──────── DATA

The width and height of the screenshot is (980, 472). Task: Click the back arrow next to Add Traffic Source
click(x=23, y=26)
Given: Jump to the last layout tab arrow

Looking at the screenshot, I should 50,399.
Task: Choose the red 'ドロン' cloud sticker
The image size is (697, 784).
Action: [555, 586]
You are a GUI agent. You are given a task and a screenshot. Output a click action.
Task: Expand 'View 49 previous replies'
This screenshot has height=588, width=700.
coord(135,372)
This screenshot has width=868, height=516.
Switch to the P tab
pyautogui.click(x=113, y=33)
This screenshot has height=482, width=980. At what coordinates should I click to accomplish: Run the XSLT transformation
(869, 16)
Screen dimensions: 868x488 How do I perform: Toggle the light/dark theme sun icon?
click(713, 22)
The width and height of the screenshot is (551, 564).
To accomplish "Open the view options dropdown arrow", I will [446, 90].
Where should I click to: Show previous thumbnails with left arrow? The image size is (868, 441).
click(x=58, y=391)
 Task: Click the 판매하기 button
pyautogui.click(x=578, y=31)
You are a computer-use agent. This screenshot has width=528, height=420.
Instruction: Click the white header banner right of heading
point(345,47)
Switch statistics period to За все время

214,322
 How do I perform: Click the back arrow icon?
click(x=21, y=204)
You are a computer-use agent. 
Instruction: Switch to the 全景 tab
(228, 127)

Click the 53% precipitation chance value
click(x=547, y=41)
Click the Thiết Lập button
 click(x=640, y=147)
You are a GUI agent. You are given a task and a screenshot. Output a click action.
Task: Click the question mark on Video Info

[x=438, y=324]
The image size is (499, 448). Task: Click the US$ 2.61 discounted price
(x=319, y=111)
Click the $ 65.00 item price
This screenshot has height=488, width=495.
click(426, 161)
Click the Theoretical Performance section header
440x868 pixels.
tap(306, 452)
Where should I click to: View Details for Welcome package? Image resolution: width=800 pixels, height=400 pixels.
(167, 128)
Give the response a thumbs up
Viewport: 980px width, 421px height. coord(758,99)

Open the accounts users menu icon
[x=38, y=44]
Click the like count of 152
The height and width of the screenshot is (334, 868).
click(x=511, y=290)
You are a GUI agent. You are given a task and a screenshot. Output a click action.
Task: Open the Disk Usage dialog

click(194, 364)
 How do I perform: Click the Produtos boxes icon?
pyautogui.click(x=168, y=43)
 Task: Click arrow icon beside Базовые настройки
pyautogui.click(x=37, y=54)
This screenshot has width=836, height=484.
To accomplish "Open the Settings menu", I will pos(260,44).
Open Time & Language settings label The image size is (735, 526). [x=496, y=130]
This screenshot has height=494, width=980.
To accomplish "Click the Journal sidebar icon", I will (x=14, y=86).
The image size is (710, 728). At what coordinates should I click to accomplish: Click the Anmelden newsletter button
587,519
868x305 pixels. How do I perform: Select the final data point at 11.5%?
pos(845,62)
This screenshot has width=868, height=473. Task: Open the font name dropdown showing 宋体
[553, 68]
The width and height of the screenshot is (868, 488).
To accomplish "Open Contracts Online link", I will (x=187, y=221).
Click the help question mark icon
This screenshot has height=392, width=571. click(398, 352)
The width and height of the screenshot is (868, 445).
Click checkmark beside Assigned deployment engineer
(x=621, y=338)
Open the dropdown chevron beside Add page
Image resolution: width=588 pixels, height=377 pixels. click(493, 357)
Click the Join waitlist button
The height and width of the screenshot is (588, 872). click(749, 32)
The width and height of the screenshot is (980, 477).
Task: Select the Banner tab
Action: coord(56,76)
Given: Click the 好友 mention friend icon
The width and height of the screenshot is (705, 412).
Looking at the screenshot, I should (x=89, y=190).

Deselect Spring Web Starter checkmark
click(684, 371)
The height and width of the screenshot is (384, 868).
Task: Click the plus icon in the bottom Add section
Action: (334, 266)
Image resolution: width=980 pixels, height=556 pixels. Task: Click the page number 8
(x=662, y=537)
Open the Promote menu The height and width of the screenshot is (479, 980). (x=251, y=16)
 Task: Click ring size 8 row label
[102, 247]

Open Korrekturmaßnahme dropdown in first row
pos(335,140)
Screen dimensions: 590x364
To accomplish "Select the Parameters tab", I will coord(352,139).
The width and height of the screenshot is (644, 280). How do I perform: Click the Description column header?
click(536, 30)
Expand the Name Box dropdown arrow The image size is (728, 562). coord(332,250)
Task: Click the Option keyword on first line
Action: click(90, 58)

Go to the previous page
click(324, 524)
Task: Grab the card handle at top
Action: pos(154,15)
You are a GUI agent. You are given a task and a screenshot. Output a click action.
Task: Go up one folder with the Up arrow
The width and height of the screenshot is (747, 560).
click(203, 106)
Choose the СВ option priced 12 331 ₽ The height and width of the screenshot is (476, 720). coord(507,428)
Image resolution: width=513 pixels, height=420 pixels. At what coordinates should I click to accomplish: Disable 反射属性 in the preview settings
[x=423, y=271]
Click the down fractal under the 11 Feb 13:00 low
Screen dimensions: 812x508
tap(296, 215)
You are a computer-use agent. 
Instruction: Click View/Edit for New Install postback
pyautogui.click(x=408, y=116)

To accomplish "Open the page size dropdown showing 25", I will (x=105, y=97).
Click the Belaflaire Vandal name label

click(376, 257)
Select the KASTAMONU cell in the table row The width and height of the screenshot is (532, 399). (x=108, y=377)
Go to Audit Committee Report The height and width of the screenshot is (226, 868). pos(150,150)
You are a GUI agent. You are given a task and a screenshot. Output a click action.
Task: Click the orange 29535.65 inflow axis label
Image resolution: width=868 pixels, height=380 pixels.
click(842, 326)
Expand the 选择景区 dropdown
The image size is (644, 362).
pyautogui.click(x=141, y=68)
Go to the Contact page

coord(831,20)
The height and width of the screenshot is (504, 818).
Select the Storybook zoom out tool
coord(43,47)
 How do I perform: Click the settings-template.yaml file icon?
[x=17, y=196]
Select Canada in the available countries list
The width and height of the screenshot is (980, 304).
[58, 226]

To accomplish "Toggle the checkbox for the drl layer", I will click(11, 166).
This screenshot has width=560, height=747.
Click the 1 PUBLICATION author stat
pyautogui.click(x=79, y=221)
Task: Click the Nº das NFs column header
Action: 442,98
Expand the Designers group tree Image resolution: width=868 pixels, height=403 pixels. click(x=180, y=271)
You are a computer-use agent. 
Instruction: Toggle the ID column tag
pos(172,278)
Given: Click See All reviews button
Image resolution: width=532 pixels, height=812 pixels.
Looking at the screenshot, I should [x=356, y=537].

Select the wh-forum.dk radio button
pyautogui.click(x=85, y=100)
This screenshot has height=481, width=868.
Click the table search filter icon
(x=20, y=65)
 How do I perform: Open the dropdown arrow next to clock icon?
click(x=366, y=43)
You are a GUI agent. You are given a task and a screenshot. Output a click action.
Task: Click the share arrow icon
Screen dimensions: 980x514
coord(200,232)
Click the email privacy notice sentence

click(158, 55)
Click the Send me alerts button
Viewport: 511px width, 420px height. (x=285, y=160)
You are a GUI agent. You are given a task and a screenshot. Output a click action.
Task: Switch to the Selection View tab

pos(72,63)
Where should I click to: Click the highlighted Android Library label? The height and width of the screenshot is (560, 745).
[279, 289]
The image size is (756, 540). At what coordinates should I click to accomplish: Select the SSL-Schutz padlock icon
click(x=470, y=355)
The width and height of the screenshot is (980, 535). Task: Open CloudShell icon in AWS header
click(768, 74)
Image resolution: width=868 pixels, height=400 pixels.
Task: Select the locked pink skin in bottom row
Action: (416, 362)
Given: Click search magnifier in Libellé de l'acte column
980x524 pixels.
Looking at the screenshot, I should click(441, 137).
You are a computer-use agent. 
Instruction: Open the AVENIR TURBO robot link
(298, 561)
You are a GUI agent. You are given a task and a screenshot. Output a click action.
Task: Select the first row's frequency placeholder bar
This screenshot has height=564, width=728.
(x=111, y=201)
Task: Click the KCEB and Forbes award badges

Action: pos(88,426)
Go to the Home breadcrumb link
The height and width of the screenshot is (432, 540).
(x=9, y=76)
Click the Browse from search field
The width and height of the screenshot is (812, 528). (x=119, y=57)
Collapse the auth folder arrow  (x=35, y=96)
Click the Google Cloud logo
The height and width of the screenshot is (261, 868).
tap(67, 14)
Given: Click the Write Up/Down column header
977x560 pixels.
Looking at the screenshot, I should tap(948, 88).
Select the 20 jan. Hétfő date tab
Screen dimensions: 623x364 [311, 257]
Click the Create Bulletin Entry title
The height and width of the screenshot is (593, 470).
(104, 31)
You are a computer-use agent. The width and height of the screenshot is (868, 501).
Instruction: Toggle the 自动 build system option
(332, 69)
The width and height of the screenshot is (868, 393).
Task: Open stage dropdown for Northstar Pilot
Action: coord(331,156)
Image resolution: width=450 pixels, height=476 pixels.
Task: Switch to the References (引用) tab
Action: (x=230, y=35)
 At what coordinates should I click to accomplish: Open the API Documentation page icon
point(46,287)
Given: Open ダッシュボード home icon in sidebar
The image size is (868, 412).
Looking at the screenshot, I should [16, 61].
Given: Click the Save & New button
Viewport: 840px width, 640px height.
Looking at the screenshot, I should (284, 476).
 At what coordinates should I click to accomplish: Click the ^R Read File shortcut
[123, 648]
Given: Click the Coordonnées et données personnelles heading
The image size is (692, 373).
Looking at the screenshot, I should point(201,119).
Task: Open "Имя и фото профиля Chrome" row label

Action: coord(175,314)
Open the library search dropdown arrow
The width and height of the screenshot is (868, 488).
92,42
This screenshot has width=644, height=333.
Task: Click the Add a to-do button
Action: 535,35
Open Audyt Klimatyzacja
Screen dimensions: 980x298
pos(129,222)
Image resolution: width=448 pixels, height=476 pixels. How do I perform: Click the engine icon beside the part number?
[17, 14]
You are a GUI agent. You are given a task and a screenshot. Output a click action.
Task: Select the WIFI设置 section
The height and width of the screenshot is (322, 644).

────────────────

§ WHAT THIS TASK INVOLVES
Pick from the records each line that contains the word "sidebar" and show it.

§ EXPECTED ANSWER
To accomplish "Click the Journal sidebar icon", I will (x=14, y=86).
Given: Open ダッシュボード home icon in sidebar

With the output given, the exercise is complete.